After many recommendations we are planning our next trip to http://www.naknekrivercamp.com/.


----------



## kankele

Look up Loch Island Lodge. It is about 11 hour drive from Toledo, Ohio, They will pick you up for the last 20 minute boat ride. Amy and Andy Wilson run this lodge. they have private cabins on islands or stay in the lodge. Great fishing and lots of wildlife. It is located in the Chapleau game preserve. My family has been on this lake since 1949. it is a great place


----------



## Stampede

Thanks,i'll look these up.Keep em commin. 
Also let me know what time of the year you went,what months you think are good.....things like that.


----------



## leeabu

Mar Mac Lodge in Canada. You can either fly in or take the train in.


----------



## olejoe

Thats the wrong time to go to Canada. The walleye season isn't open and the ice is still on the lakes in April and early May. Been going on fly ins in the Nakina area of Ont for 18 years and have seen a lot of snow in May and first of June but the fishing is good. Most fly ins will get you good fishing,its how much comfort do you want with it. Thats a pretty nice boss that will do that for you. Where ever enjoy your trip.


----------



## Stampede

So would be the best times to go to canada and alaska.


----------



## Fishermon

Went to naknekrivercamp.com this past August and had a great trip. Reasonably priced, pretty much a fishing camp nothing fancy. Well run by the Johnson family, fishing was excellent, the scenery was breathtaking, a dream trip for me that met all my expectations. August is a great time for the Naknek River. We caught rainbows, silver(coho) salmon, pink salmon, sockeye salmon and artic char. We did a flyout trip while we were there that was awesome as well.


----------



## For my Son

We went to garden island lodge just north of North Bay about 11hr drive last summer. Early June, we left right after school let out. The fishing was incredible, the staff were awesome, food was great. The dock hands do everything for you, wake up-eat-get in the boat and go fishing. Come back from fishing the dock hands clean your boat, your fish, and restock your bait bucket. Go fish!! They gave us good ideas on where to target and every day we caught ALOT of fish. Some good size pike, walleye and small mouth. We are going next year and I am really looking forward to trying to catch some of the brook trout we heard about. (90% of the people that go there go for walleye)
www.gardenislandlodge.com


----------



## Stampede

Looks like he's leaning more towards some muskie fishing.I know muskie are the fish of a thousand cast,is it that way in canada?


----------



## Kastmaster93

They're tough to catch anywhere, but personally i would say your best bet is Wisconsin. countless legendary muskie waters, as well as solid fishing for other species. catch one, and you're hooked! if you're set on canada though i would try Lunge Lodge. great fishing, the feed you and its not too far a drive.

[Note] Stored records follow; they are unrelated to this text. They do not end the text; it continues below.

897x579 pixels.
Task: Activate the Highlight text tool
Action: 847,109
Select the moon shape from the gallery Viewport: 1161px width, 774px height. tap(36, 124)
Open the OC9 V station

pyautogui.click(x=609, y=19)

p.s. there are also some GREAT muskie waters a lot closer than that. (Chautauqua, Cave Run, St Claire) 
GOOD LUCK!!


----------



## Stampede

He's set on going to canada so i still want recomendations on canada muskie fishing.


----------



## Kastmaster93

In that case i would look at Lunge Lodge and Diamond Key lodge. both are within ten hours from Cleveland and are definitely worth the trip. hope this helps
kast


----------



## Duncan Bay

Haven't done a canada fly in trip in a long time. Did the fly in trips out of Nakina, Hornepayne and Chapleua and boated in to a lake in Sioux Lookout. Probably 12-14yrs of trips. Most were great, some not so good. You get what you pay for. Can't go wrong with Nakina, but no Muskies that I know of.

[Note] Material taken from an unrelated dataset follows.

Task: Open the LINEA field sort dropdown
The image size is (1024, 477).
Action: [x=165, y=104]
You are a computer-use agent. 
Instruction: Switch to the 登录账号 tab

I always wanted to go to Lac Seul. Walleye, pike, smallmouth and muskies.


----------



## Doboy

Stampede said:


> I don't know much about either places,,, Both are still on my 'Bucket-List'.
> But I was in Alaska for a week of 'touring', first week in July. The rivers were RED with fish, almost all of the snow was gone, 55* for the whole week and NO BUGS!
> EVERYONE in the Anchorage airport had fishing poles and big COOLERS to fill with fish fillets and send back home! I only had a camera!
> A friend of mine told me that if you go to Canada, you can ONLY BRING BACK A DAYS LIMIT. Does anybody have more info on that?
> Ya, Stampede,,, if your ONLY looking for Catch & Release, it don't matter?
> But if your like me,,,, "eating pretty-much everything that doesn't get away fast enough" It's a BIG DEAL?


----------



## Doboy

Stampede, You need to talk to Lawman60. 
I believe he owns a dandy place North of Lake Onterio. Send him a PM. I'm sure he can answer every 'Canada' question you have.


----------



## Kastmaster93

Doboy said:


> A friend of mine told me that if you go to Canada, you can ONLY BRING BACK A DAYS LIMIT. Does anybody have more info on that?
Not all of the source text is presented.